The components of the described maneuver can be physiologically defined as follows:
Selective inflation of the atelectatic lung
Manual techniques to increase peak expiratory airflow also described as expiratory rib cage compression
A re-recruitment technique.
These techniques are well described in the literature and in many cases with a body of research to define how they should be performed to maximize efficacy.  The authors should be congratulated on presenting this case series to demonstrate that manual techniques for airway clearance can be an effective method of recruiting atelectatic lung. We would like to suggest that the techniques are commonly used in several countries globally (including the UK, Australia, and South Africa), and generally, fall under the umbrella of chest physiotherapy. The authors reported that their cohort of patients did not respond to standard forms of chest physiotherapy; however, the interventions described within the maneuver would be considered standard practice by many physiotherapists. It is unclear from the article what alternative standard physiotherapy the group received.

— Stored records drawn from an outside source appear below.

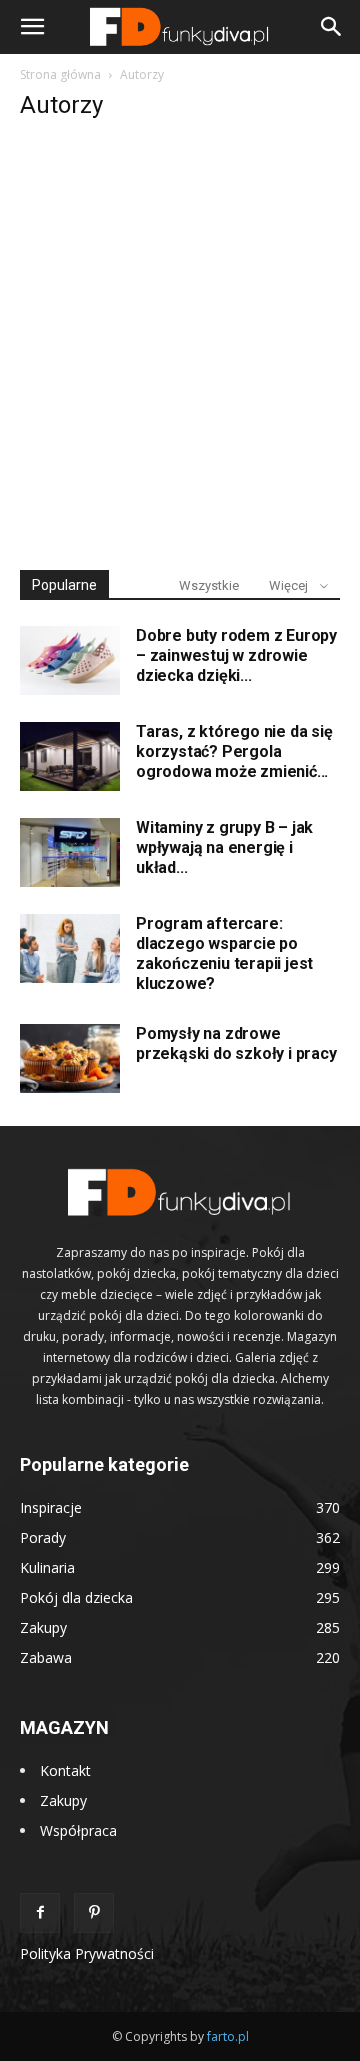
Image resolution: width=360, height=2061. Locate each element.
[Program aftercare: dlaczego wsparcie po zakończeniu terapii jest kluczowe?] (70, 948)
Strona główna (60, 74)
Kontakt (65, 1770)
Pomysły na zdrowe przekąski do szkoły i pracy (236, 1043)
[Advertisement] (180, 346)
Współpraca (78, 1830)
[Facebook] (40, 1913)
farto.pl (228, 2036)
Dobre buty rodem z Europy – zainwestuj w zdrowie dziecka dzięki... (236, 655)
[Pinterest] (94, 1913)
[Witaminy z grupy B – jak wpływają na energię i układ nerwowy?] (70, 852)
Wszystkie (209, 585)
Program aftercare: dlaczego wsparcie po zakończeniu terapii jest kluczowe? (224, 953)
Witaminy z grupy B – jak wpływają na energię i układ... (224, 847)
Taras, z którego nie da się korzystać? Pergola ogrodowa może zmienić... (234, 751)
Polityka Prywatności (87, 1953)
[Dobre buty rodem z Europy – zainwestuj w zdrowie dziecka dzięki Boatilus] (70, 660)
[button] (32, 27)
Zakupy (63, 1800)
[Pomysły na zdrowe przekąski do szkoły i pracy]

The article is clear that deep sedation and potentially neuromuscular blockade are required to prevent iatrogenic discomfort or anxiety. We would argue that necessary levels of patient comfort can be achieved without neuromuscular blockade and assessed using an appropriate standardized score to ensure patient comfort. The requirement for complete derecruitment beyond lung closing volume is contrary to lung protective and open lung ventilation strategies which are standard practice in most units, and could be considered as potentially increasing the risk of lung injury. We would generally not consider the continuation of positive end-expiratory pressure during expiratory flow maneuvers to be detrimental to their effect, but this is worthy of further investigation.

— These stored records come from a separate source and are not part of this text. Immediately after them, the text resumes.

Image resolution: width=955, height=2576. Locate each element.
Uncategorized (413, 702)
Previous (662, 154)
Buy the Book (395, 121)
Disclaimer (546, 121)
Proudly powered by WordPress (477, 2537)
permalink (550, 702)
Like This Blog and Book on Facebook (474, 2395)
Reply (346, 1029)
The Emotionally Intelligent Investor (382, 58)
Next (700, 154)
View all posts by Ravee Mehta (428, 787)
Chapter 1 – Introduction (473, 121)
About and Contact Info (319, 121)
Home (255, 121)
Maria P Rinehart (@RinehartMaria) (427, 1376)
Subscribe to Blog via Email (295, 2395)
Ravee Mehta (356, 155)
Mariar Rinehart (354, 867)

We would also suggest that lung ultrasound may be a superior method of assessing resolution of atelectasis and effectiveness of recruitment. This would offer similar diagnostic accuracy to chest radiograph with no exposure to ionizing radiation, a consideration that should not be dismissed, particularly where serial imaging may be required to monitor lung recruitment over time.
In countries where physiotherapy is an autonomous profession, standard practice would be for a thorough physiotherapy assessment with clinical reasoning to consider how these techniques are utilized on an individualized and patient-specific basis. It could be argued that creating a standardized protocol for airway clearance measures may make future prospective randomized controlled trials more feasible, something which has always been a challenge for our profession. However, this should not be at the cost of clinical reasoning and individualized management.
We would hope this article will encourage others to publish their experiences with airway clearance modalities, along with more robust research so that techniques can continue to be refined. We acknowledge the authors' intention to do exactly this and would encourage them to collaborate with physiotherapy colleagues across the globe as they take their work forward.